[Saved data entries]

=== Begin Enclosure ===

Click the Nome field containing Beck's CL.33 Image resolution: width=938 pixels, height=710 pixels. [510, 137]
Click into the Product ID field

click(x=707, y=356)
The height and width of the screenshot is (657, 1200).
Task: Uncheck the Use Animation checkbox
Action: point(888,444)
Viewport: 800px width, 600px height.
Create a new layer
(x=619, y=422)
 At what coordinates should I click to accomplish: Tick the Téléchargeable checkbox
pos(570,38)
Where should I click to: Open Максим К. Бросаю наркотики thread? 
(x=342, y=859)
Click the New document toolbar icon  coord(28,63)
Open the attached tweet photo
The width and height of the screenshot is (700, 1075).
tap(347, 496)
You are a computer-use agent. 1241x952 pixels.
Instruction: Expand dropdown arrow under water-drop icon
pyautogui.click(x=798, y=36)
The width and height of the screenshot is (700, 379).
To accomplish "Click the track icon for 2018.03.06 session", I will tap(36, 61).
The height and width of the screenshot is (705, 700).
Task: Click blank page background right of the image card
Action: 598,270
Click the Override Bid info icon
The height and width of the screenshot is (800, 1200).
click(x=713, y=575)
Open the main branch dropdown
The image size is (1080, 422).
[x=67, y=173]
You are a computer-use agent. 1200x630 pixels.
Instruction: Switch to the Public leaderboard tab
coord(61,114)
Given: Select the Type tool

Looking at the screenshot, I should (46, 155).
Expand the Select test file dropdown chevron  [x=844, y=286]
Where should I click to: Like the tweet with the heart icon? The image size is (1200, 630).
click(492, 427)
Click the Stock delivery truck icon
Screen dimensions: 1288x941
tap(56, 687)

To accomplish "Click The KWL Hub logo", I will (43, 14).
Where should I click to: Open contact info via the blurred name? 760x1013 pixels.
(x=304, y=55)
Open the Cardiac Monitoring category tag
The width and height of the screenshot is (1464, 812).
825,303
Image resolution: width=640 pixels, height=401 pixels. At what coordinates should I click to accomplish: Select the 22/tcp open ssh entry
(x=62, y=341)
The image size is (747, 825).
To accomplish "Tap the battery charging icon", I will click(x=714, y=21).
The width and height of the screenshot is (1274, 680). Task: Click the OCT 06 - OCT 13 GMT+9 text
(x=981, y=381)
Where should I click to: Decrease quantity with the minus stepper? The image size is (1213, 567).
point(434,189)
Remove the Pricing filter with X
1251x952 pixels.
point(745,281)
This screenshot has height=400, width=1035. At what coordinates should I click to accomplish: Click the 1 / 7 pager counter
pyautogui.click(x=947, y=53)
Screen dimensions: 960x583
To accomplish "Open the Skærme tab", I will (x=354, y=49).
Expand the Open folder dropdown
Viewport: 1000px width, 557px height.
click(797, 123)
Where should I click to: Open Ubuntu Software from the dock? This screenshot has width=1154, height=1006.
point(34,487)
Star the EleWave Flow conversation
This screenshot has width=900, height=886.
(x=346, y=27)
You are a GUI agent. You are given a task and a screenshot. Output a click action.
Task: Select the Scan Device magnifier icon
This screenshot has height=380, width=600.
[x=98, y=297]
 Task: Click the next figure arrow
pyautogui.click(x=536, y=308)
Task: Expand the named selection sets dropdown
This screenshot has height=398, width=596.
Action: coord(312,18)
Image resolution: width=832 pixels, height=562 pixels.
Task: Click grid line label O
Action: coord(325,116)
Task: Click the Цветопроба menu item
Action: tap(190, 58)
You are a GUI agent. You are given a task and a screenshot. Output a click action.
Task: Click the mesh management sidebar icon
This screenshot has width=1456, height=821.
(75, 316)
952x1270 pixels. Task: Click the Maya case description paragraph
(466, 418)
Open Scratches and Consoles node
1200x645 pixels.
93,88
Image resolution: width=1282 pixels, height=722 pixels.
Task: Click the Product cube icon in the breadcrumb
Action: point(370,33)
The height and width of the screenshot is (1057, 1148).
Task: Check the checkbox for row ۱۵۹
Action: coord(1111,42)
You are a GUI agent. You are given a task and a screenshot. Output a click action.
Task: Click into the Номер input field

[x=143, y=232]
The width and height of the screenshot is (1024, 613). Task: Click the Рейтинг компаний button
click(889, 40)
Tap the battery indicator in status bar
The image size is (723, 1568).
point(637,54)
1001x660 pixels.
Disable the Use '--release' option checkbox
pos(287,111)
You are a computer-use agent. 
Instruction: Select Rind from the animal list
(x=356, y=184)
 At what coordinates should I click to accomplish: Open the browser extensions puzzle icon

=== End Enclosure ===

Exercise brief:
Every line above that contains the word "computer" should be reported.

Exercise solution:
You are a computer-use agent. 1241x952 pixels.
You are a computer-use agent. 1200x630 pixels.
You are a computer-use agent. 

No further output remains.